Task description:
Once the pictures are removed, restate the data below word for word.

--- Material to process Enclosed Below ---

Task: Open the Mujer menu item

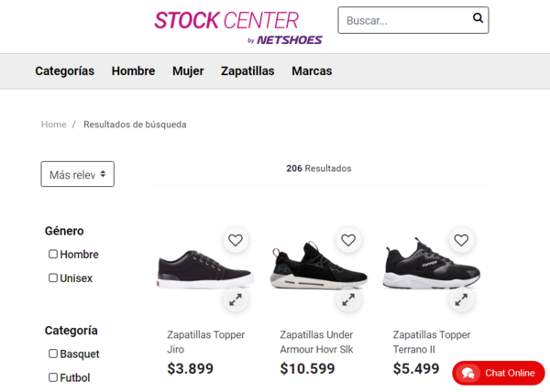Action: click(x=188, y=71)
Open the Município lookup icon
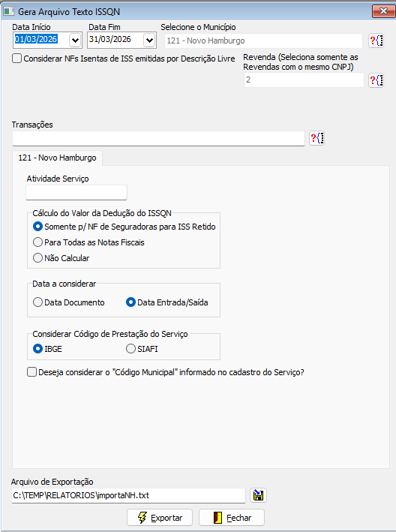This screenshot has height=532, width=396. click(x=376, y=41)
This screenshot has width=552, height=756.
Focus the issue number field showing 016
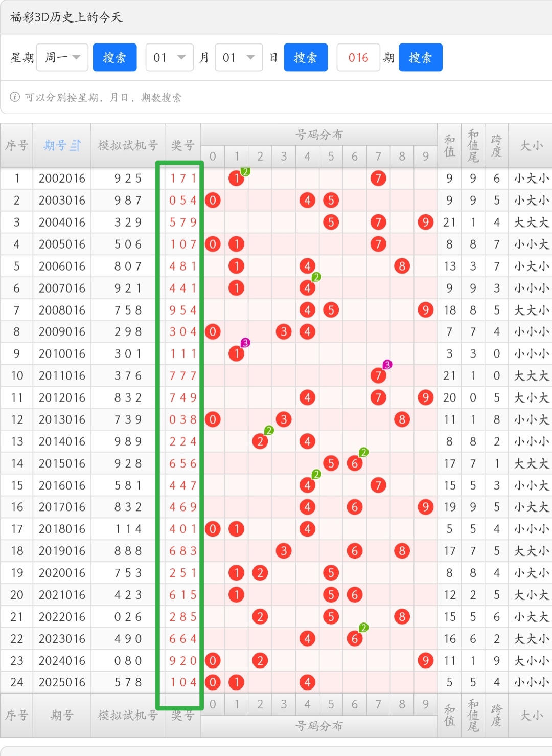[x=358, y=57]
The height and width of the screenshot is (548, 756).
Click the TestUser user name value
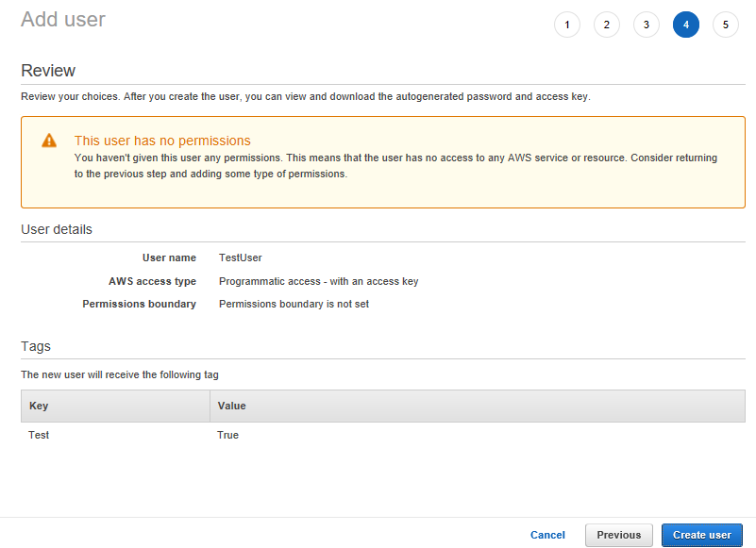coord(240,257)
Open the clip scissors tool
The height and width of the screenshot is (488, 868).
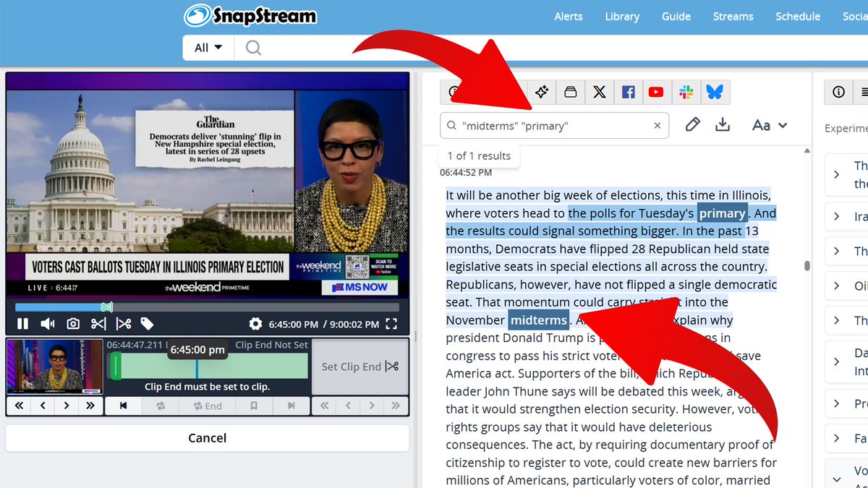tap(98, 324)
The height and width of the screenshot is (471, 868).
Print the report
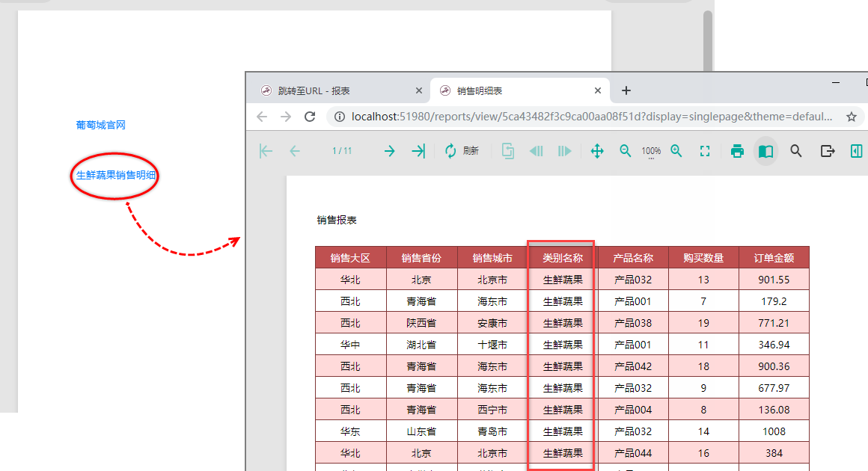point(737,151)
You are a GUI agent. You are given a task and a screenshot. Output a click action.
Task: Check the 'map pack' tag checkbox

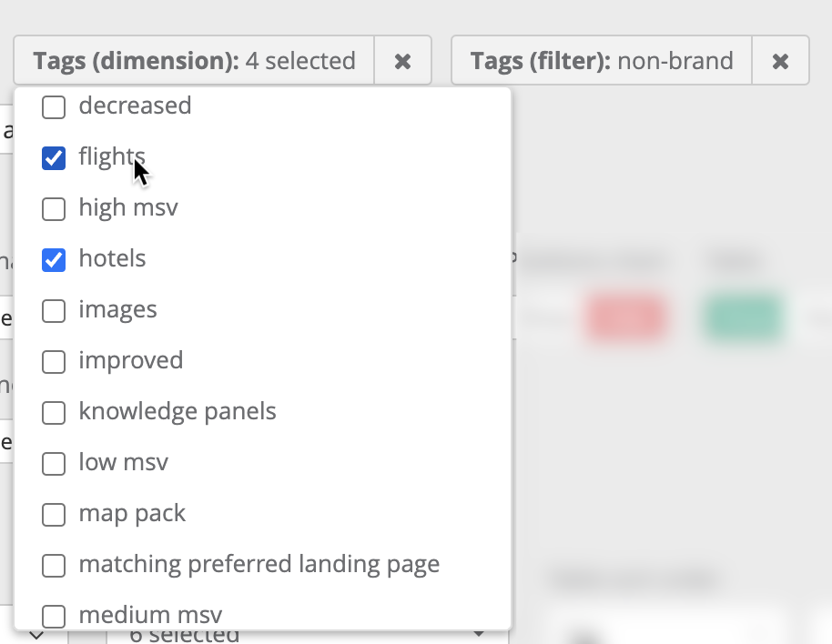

--- End of Enclosed Material to process ---

Solution below:
Task: Open the Mujer menu item

Action: click(x=188, y=71)
Open the Município lookup icon
This screenshot has height=532, width=396. click(x=376, y=41)
This screenshot has width=552, height=756.
Focus the issue number field showing 016
[x=358, y=57]
The height and width of the screenshot is (548, 756).
Click the TestUser user name value
coord(240,257)
Open the clip scissors tool
The height and width of the screenshot is (488, 868).
tap(98, 324)
The height and width of the screenshot is (471, 868).
Print the report
point(737,151)
You are a GUI agent. You are given a task and a screenshot. Output a click action.
Task: Check the 'map pack' tag checkbox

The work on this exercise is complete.